Stored data entries
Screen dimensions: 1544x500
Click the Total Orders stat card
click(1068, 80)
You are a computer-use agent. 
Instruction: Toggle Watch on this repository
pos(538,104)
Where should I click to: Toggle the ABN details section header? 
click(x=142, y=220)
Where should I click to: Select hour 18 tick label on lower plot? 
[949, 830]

* * *

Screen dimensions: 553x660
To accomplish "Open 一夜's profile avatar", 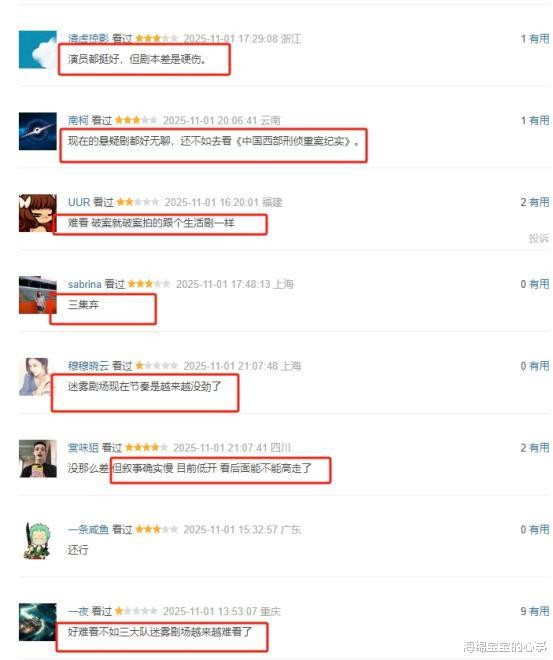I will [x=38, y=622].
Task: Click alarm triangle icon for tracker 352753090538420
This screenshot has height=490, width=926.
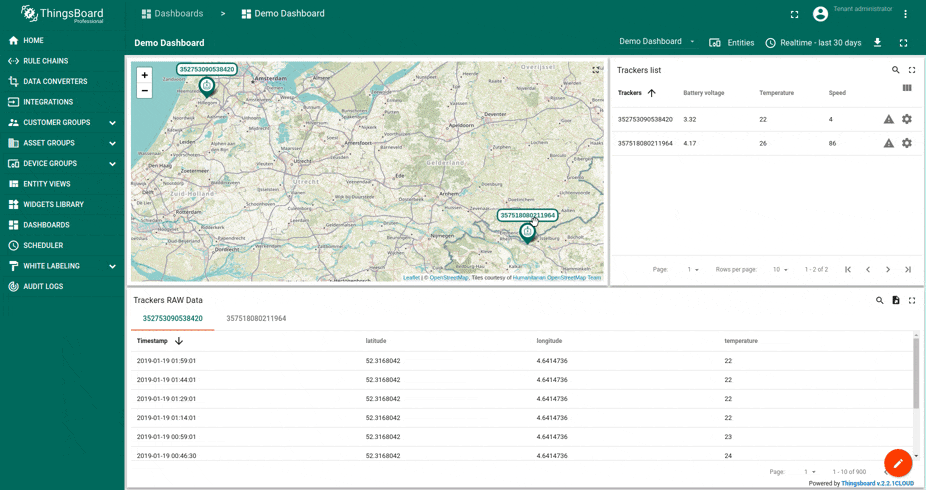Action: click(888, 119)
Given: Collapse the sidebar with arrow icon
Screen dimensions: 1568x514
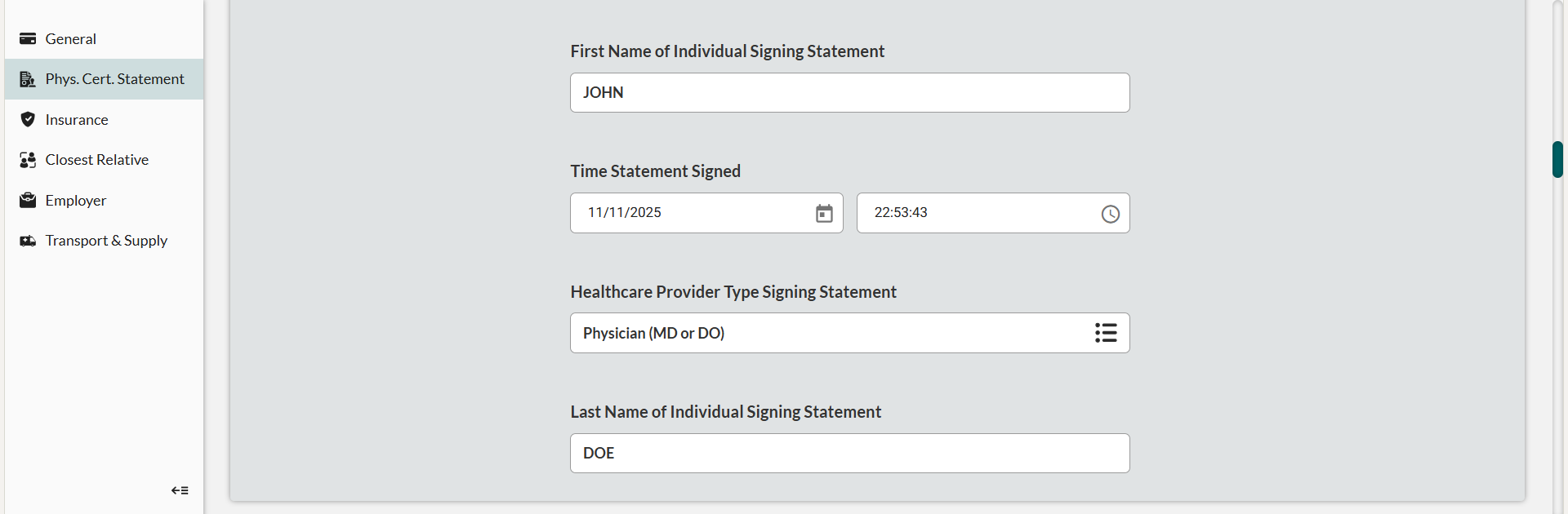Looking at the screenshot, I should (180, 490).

=== Action item ===
Within the entries above, how many lines contain "icon"? Respond with the number only.

=== Reply ===
2